In fact, considering the engagement figures surrounding Black Ops III, it seems short-sighted of Activision that it stopped developing new maps after just half a year. The model around video games has changed, and most developers are releasing DLC and launching special events for its titles for years after release, not just months. This isn't a concept that's alien to Activision Blizzard, in fact the firm helped pioneer and popularise the idea through the likes of World of Warcraft and Destiny.
That's not to suggest Call of Duty should move out of its current annual cycle like Assassin's Creed has - at least not yet. For all the negative headlines around Infinite Warfare, the game has still been a major seller.
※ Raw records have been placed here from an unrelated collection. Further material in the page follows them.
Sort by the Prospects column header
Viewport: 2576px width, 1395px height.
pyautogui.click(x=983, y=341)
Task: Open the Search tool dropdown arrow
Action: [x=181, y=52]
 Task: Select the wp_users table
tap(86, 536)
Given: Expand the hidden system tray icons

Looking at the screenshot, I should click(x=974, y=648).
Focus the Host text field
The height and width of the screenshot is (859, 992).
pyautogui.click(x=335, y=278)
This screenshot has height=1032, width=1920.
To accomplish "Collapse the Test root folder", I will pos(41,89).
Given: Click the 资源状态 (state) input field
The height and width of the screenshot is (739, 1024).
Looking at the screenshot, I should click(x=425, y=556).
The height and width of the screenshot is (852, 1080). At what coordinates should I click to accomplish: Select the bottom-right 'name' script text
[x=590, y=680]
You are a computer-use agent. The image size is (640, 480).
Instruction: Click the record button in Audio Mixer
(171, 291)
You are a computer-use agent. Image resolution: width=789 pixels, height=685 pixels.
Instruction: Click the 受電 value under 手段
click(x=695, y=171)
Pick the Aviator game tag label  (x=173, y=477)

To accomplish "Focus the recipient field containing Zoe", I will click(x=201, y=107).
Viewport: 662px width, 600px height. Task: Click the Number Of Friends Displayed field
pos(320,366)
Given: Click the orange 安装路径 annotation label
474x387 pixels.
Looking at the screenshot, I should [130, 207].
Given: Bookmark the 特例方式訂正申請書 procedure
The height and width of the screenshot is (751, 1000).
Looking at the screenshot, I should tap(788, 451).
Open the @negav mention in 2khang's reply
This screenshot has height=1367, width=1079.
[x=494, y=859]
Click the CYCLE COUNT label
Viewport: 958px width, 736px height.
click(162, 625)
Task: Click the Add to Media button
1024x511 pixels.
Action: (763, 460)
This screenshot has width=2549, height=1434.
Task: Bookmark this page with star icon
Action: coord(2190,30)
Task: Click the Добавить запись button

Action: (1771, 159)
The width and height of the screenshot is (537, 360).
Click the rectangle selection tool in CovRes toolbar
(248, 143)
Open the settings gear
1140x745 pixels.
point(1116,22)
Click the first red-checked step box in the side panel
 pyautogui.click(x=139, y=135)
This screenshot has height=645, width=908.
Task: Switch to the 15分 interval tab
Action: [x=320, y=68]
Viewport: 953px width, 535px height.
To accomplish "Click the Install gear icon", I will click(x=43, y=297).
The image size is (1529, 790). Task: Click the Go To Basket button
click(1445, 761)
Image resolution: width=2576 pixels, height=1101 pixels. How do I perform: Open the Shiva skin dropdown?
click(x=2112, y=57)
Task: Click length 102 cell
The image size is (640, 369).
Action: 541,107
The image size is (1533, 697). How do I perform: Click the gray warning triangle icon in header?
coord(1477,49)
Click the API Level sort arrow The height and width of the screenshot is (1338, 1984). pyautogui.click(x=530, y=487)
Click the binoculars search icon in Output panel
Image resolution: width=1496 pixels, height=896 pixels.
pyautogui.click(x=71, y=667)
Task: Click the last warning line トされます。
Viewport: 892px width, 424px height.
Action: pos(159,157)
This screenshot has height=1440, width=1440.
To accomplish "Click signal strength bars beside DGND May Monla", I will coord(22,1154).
In the UK, it's fast approaching 1m sales - that's much slower than last year, but it is still ahead of Battlefield 1 and only bettered by FIFA 17. That figure alone proves that it still has a sizeable addressable audience that is willing to buy the game every 12 months.
Yet it does suggest that Activision and its three developers - Infinity Ward, Treyarch and Sledgehammer - should take a more pragmatic approach to the type of Call of Duty it makes each time.
The last three Call of Duty games - Advanced Warfare, Black Ops III and Infinite Warfare - were all set in the near(ish) future, with advanced weaponry and sci-fi mech suits. Is there a need to buy this sort of experience every year? Call of Duty's brand identity is broad, taking in multiple eras over its 13-year history, which means there's no need for the repetition that the brand is currently suffering from.
EA has been doing a far more effective job with its variation. If you take away Titanfall for a second (which is actually owned and developed externally), EA's last four major shooter games have been Battlefield 4 (set in the future), Battlefield Hardline (a crime-based cops vs robbers-style experience), Star Wars Battlefront (licensed sci-fi) and Battlefield 1 (historical... sort of). All four titles are capable of living side-by-side, because although they ultimately appeal to the same audience, they do offer alternative experiences that means it's far more reasonable for these gamers to invest in more than one.
Call of Duty is still a powerful gaming brand, and its overdue Hollywood adaptation could see it become even more widespread. Yet despite its futuristic settings, the series' business strategy is starting to look decidedly out-of-date.